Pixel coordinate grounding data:
╔══

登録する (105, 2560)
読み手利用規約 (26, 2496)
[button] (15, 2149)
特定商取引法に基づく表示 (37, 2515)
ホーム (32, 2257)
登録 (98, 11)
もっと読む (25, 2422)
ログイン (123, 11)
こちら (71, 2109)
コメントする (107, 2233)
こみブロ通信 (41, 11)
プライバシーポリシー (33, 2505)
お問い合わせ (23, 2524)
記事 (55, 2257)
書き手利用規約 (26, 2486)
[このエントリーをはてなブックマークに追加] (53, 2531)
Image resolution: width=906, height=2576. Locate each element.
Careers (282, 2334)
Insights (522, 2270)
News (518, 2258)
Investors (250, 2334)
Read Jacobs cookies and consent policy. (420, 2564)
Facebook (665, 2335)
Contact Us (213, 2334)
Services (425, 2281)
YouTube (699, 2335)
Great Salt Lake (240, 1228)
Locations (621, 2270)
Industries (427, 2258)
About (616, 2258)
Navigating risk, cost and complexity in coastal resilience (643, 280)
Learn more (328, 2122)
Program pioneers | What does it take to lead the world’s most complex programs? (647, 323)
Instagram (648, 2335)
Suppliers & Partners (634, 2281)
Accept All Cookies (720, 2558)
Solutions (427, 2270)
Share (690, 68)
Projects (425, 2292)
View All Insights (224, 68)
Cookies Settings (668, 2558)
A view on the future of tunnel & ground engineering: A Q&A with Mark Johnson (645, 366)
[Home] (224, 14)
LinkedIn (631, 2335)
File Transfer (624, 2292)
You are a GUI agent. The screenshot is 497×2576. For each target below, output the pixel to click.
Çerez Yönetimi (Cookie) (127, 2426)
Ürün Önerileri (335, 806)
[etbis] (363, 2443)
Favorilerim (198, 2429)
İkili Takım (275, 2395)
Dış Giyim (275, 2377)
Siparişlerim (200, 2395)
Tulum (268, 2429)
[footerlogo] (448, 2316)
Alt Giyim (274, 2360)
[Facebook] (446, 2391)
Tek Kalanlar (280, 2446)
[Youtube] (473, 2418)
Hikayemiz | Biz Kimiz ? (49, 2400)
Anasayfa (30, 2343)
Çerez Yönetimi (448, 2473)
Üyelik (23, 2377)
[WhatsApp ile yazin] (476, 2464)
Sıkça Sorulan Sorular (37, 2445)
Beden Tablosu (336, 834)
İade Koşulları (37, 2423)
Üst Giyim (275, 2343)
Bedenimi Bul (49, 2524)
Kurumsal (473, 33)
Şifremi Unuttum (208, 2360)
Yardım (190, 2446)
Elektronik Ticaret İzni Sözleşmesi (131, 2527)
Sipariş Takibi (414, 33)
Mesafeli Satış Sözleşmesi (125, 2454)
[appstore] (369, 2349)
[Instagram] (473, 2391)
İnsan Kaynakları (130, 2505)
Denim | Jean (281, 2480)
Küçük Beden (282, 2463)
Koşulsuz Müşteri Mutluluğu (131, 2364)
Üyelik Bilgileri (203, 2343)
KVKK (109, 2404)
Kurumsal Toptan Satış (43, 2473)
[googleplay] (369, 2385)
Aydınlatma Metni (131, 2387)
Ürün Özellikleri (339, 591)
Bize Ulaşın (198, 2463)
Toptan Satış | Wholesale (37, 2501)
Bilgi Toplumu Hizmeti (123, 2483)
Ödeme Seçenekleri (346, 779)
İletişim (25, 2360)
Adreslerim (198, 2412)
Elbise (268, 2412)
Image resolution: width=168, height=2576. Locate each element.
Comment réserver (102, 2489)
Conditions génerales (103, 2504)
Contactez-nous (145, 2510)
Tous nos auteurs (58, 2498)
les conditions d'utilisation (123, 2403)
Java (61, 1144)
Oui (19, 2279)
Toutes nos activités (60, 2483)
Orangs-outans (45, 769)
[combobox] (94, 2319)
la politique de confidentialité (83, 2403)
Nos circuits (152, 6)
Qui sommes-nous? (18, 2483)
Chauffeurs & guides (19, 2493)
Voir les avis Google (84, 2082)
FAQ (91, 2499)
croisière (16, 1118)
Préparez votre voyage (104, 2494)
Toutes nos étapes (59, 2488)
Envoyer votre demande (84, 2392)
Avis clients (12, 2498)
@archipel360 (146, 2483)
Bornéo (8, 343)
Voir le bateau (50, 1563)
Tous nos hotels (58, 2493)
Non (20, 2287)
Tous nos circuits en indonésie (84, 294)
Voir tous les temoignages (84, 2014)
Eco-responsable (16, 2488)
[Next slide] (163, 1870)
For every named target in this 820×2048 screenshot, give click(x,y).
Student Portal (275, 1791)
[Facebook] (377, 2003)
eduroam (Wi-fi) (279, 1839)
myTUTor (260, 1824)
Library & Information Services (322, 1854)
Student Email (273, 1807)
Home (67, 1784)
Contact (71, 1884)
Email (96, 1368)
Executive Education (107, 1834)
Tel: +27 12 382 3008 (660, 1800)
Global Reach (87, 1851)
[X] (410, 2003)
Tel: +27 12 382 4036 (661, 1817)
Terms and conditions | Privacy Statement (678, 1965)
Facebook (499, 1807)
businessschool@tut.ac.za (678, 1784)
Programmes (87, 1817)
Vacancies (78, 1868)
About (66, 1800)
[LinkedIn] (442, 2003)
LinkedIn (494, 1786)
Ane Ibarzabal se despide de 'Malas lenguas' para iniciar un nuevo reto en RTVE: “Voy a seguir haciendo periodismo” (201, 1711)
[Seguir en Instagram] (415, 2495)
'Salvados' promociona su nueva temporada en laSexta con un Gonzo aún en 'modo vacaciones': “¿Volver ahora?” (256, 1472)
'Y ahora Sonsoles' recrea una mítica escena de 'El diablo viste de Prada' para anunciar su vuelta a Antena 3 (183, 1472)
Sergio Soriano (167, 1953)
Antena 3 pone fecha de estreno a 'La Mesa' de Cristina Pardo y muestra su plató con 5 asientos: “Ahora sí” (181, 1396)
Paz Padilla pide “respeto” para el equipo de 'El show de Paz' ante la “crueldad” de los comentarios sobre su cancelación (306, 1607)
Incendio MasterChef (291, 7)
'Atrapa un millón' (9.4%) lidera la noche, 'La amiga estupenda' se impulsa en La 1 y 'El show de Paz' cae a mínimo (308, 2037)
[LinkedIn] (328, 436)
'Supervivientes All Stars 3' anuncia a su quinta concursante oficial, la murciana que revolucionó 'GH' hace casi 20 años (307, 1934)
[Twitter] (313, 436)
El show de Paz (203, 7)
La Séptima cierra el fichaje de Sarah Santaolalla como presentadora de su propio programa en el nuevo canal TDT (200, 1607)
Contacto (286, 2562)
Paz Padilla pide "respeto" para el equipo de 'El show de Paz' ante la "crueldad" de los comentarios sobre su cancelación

╚══

◆ What to produce ◆
Each record should come back exactly as written.

◆ Task answer ◆
登録する (105, 2560)
読み手利用規約 (26, 2496)
[button] (15, 2149)
特定商取引法に基づく表示 (37, 2515)
ホーム (32, 2257)
登録 (98, 11)
もっと読む (25, 2422)
ログイン (123, 11)
こちら (71, 2109)
コメントする (107, 2233)
こみブロ通信 (41, 11)
プライバシーポリシー (33, 2505)
お問い合わせ (23, 2524)
記事 (55, 2257)
書き手利用規約 (26, 2486)
[このエントリーをはてなブックマークに追加] (53, 2531)
Image resolution: width=906, height=2576. Locate each element.
Careers (282, 2334)
Insights (522, 2270)
News (518, 2258)
Investors (250, 2334)
Read Jacobs cookies and consent policy. (420, 2564)
Facebook (665, 2335)
Contact Us (213, 2334)
Services (425, 2281)
YouTube (699, 2335)
Great Salt Lake (240, 1228)
Locations (621, 2270)
Industries (427, 2258)
About (616, 2258)
Navigating risk, cost and complexity in coastal resilience (643, 280)
Learn more (328, 2122)
Program pioneers | What does it take to lead the world’s most complex programs? (647, 323)
Instagram (648, 2335)
Suppliers & Partners (634, 2281)
Accept All Cookies (720, 2558)
Solutions (427, 2270)
Share (690, 68)
Projects (425, 2292)
View All Insights (224, 68)
Cookies Settings (668, 2558)
A view on the future of tunnel & ground engineering: A Q&A with Mark Johnson (645, 366)
[Home] (224, 14)
LinkedIn (631, 2335)
File Transfer (624, 2292)
You are a GUI agent. The screenshot is 497×2576. For each target below, output the pixel to click.
Çerez Yönetimi (Cookie) (127, 2426)
Ürün Önerileri (335, 806)
[etbis] (363, 2443)
Favorilerim (198, 2429)
İkili Takım (275, 2395)
Dış Giyim (275, 2377)
Siparişlerim (200, 2395)
Tulum (268, 2429)
[footerlogo] (448, 2316)
Alt Giyim (274, 2360)
[Facebook] (446, 2391)
Tek Kalanlar (280, 2446)
[Youtube] (473, 2418)
Hikayemiz | Biz Kimiz ? (49, 2400)
Anasayfa (30, 2343)
Çerez Yönetimi (448, 2473)
Üyelik (23, 2377)
[WhatsApp ile yazin] (476, 2464)
Sıkça Sorulan Sorular (37, 2445)
Beden Tablosu (336, 834)
İade Koşulları (37, 2423)
Üst Giyim (275, 2343)
Bedenimi Bul (49, 2524)
Kurumsal (473, 33)
Şifremi Unuttum (208, 2360)
Yardım (190, 2446)
Elektronik Ticaret İzni Sözleşmesi (131, 2527)
Sipariş Takibi (414, 33)
Mesafeli Satış Sözleşmesi (125, 2454)
[appstore] (369, 2349)
[Instagram] (473, 2391)
İnsan Kaynakları (130, 2505)
Denim | Jean (281, 2480)
Küçük Beden (282, 2463)
Koşulsuz Müşteri Mutluluğu (131, 2364)
Üyelik Bilgileri (203, 2343)
KVKK (109, 2404)
Kurumsal Toptan Satış (43, 2473)
[googleplay] (369, 2385)
Aydınlatma Metni (131, 2387)
Ürün Özellikleri (339, 591)
Bize Ulaşın (198, 2463)
Toptan Satış | Wholesale (37, 2501)
Bilgi Toplumu Hizmeti (123, 2483)
Ödeme Seçenekleri (346, 779)
İletişim (25, 2360)
Adreslerim (198, 2412)
Elbise (268, 2412)
Image resolution: width=168, height=2576. Locate each element.
Comment réserver (102, 2489)
Conditions génerales (103, 2504)
Contactez-nous (145, 2510)
Tous nos auteurs (58, 2498)
les conditions d'utilisation (123, 2403)
Java (61, 1144)
Oui (19, 2279)
Toutes nos activités (60, 2483)
Orangs-outans (45, 769)
[combobox] (94, 2319)
la politique de confidentialité (83, 2403)
Nos circuits (152, 6)
Qui sommes-nous? (18, 2483)
Chauffeurs & guides (19, 2493)
Voir les avis Google (84, 2082)
FAQ (91, 2499)
croisière (16, 1118)
Préparez votre voyage (104, 2494)
Toutes nos étapes (59, 2488)
Envoyer votre demande (84, 2392)
Avis clients (12, 2498)
@archipel360 (146, 2483)
Bornéo (8, 343)
Voir le bateau (50, 1563)
Tous nos hotels (58, 2493)
Non (20, 2287)
Tous nos circuits en indonésie (84, 294)
Voir tous les temoignages (84, 2014)
Eco-responsable (16, 2488)
[Next slide] (163, 1870)
For every named target in this 820×2048 screenshot, give click(x,y).
Student Portal (275, 1791)
[Facebook] (377, 2003)
eduroam (Wi-fi) (279, 1839)
myTUTor (260, 1824)
Library & Information Services (322, 1854)
Student Email (273, 1807)
Home (67, 1784)
Contact (71, 1884)
Email (96, 1368)
Executive Education (107, 1834)
Tel: +27 12 382 3008 (660, 1800)
Global Reach (87, 1851)
[X] (410, 2003)
Tel: +27 12 382 4036 (661, 1817)
Terms and conditions | Privacy Statement (678, 1965)
Facebook (499, 1807)
businessschool@tut.ac.za (678, 1784)
Programmes (87, 1817)
Vacancies (78, 1868)
About (66, 1800)
[LinkedIn] (442, 2003)
LinkedIn (494, 1786)
Ane Ibarzabal se despide de 'Malas lenguas' para iniciar un nuevo reto en RTVE: “Voy a seguir haciendo periodismo” (201, 1711)
[Seguir en Instagram] (415, 2495)
'Salvados' promociona su nueva temporada en laSexta con un Gonzo aún en 'modo vacaciones': “¿Volver ahora?” (256, 1472)
'Y ahora Sonsoles' recrea una mítica escena de 'El diablo viste de Prada' para anunciar su vuelta a Antena 3 (183, 1472)
Sergio Soriano (167, 1953)
Antena 3 pone fecha de estreno a 'La Mesa' de Cristina Pardo y muestra su plató con 5 asientos: “Ahora sí” (181, 1396)
Paz Padilla pide “respeto” para el equipo de 'El show de Paz' ante la “crueldad” de los comentarios sobre su cancelación (306, 1607)
Incendio MasterChef (291, 7)
'Atrapa un millón' (9.4%) lidera la noche, 'La amiga estupenda' se impulsa en La 1 y 'El show de Paz' cae a mínimo (308, 2037)
[LinkedIn] (328, 436)
'Supervivientes All Stars 3' anuncia a su quinta concursante oficial, la murciana que revolucionó 'GH' hace casi 20 años (307, 1934)
[Twitter] (313, 436)
El show de Paz (203, 7)
La Séptima cierra el fichaje de Sarah Santaolalla como presentadora de su propio programa en el nuevo canal TDT (200, 1607)
Contacto (286, 2562)
Paz Padilla pide "respeto" para el equipo de 'El show de Paz' ante la "crueldad" de los comentarios sobre su cancelación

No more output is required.